- **SET TASK A**
In the records below, count how many lines contain the string "button", treating case as significant. Reply with the number alone.

Revisiting BGP Convergence

My video on BGP convergence elicited a lot of . . . feedback, mainly concerning the difference between convergence in a data center fabric and convergence in the DFZ. Let’s begin here—BGP hunt and the impact of the MRAI are very real in the DFZ. Withdrawing a route can take several minutes.

What about the much more controlled environment of a data center fabric?

Several folks pointed out that the MRAI is often set to 0 in DC fabrics (and many implementations by default). Further, almost all implementations will use an MRAI of 0 for the first received update, holding the second and subsequent advertisements by the MRAI. Several folks also pointed out that all the paths through a DC fabric are the same length, so the second part of the equation is also very small.

These are good points—how do they impact BGP convergence? Let’s use the network below, a small slice of a five-stage butterfly fabric, to think it through. Assume every router is in a different AS, so all the peering sessions are eBGP.

- **INPUT DATA**
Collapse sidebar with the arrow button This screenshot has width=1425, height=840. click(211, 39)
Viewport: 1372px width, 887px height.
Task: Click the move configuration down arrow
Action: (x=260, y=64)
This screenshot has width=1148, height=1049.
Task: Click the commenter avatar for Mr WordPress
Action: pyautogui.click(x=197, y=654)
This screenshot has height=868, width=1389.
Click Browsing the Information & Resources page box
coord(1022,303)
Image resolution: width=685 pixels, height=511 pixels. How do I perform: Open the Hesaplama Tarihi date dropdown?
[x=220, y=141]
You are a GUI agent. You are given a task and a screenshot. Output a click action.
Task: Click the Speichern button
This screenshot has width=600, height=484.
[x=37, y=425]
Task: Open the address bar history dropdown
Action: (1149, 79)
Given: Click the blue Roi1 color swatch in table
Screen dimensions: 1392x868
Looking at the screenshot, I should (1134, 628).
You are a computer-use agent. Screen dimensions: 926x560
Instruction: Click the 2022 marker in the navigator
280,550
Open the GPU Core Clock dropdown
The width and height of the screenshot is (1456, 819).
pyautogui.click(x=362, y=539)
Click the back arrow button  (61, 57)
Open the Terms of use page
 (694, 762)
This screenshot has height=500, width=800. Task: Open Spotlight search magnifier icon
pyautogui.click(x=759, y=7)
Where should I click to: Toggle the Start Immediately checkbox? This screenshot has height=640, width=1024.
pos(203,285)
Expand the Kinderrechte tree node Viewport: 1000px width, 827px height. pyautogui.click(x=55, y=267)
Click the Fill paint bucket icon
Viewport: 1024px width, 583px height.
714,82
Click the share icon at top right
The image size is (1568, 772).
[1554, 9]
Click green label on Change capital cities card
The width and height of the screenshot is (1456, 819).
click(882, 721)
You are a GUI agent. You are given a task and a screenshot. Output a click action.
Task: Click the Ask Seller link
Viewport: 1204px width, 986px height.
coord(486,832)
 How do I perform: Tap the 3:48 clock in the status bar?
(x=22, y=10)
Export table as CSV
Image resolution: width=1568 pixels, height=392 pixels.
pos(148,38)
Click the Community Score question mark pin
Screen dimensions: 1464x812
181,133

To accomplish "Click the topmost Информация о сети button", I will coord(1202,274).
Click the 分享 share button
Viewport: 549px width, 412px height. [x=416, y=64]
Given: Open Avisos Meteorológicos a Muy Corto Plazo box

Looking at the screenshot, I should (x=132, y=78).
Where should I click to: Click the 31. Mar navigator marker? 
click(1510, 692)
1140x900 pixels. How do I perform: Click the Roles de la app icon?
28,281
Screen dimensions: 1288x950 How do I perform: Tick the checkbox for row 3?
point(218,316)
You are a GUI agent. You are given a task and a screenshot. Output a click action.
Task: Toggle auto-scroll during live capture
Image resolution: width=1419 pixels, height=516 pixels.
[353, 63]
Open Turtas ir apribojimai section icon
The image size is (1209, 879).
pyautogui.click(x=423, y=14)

- **SET TASK B**
Reproduce the part of the BGP convergence text that begins at "Revisiting BGP Convergence" and stops after "also very small.".

- **EXERCISE OUTPUT A**
5

- **EXERCISE OUTPUT B**
Revisiting BGP Convergence

My video on BGP convergence elicited a lot of . . . feedback, mainly concerning the difference between convergence in a data center fabric and convergence in the DFZ. Let’s begin here—BGP hunt and the impact of the MRAI are very real in the DFZ. Withdrawing a route can take several minutes.

What about the much more controlled environment of a data center fabric?

Several folks pointed out that the MRAI is often set to 0 in DC fabrics (and many implementations by default). Further, almost all implementations will use an MRAI of 0 for the first received update, holding the second and subsequent advertisements by the MRAI. Several folks also pointed out that all the paths through a DC fabric are the same length, so the second part of the equation is also very small.